Is there a solution for this issue?

tkarabatsis · November 28, 2019, 8:46am

Hello, are there any news on this?

innovate-invent · December 4, 2019, 7:58pm

Hi, I recently went down that rabbit hole. Long story short, you can’t.
Remote users are a relatively undeveloped feature and there is no remote user auth module that allows api access. The only way I could get it to work was to make a request to Galaxies front end (I think I was hitting ‘/user’) to have Galaxy issue a session cookie. Passing that session cookie to the API allowed access.

Why are you using remote auth? I worked out a much better way that you might also be able to use.

tkarabatsis · December 5, 2019, 10:26am

@innovate-invent We are using remote auth because we have Galaxy behind a reverse proxy. We would like to be able to make api calls but also show galaxy inside an iframe in a separate page.

With your solution I guess we will not be able to show Galaxy inside an iframe with authentication. Am I right?

innovate-invent · December 5, 2019, 5:00pm

Can you give more detail on your application. Where are the credentials coming from for the remote auth?
Why do you need Galaxy behind a reverse proxy?
What part of Galaxy is being displayed in the iframe?
Where are the API calls being made from? the web client? a server side application?

kkech · December 9, 2019, 7:21am

Hi @innovate-invent,

Thank you for helping us.

We have Galaxy behind a reverse proxy. We use Apache as a reverse proxy. Reverse proxy uses basic auth in order to validate user identity. Auth credentials coming from a file.

Our Apache .conf file contains:
…
AuthType basic
AuthName Galaxy-Protected
AuthBasicProvider file
AuthUserFile /etc/apache2/htpasswd
…

All the galaxy UI is behind this reverse proxy. The API is accessible through Apache. The code for the API call is the following:
ProxyPass /api uwsgi://127.0.0.1:4001/api

I am trying to get the API key with an GET Request to /api/authenticate/baseauth. The problem is I do not know the password for the user(remote users auto-generate passwords).

innovate-invent · December 9, 2019, 4:42pm

Sorry, I meant more can you walk me through the application flow.

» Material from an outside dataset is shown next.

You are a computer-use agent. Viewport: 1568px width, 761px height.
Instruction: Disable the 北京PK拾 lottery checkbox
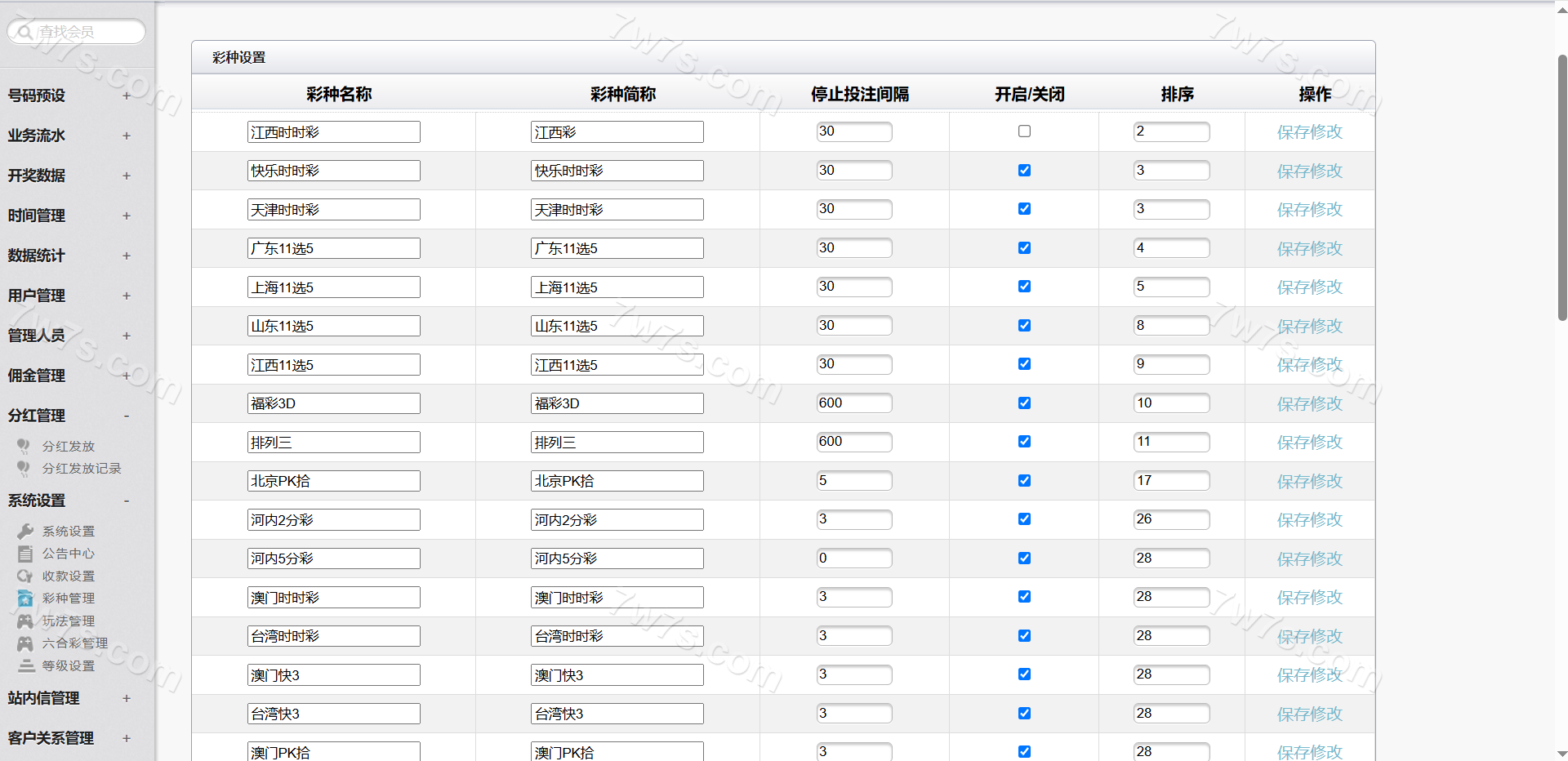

So a (external?) user authenticates against a webpage? using baseauth. The javascript? also makes galaxy api calls to fetch some of its content? that is specific to each user. The website also uses an iframe to directly use galaxy to render something?

Given the htpasswd file, are these users manually added?

Basically the solution is to not use remote auth. I can be more specific on how to do that with a better idea of your application flow.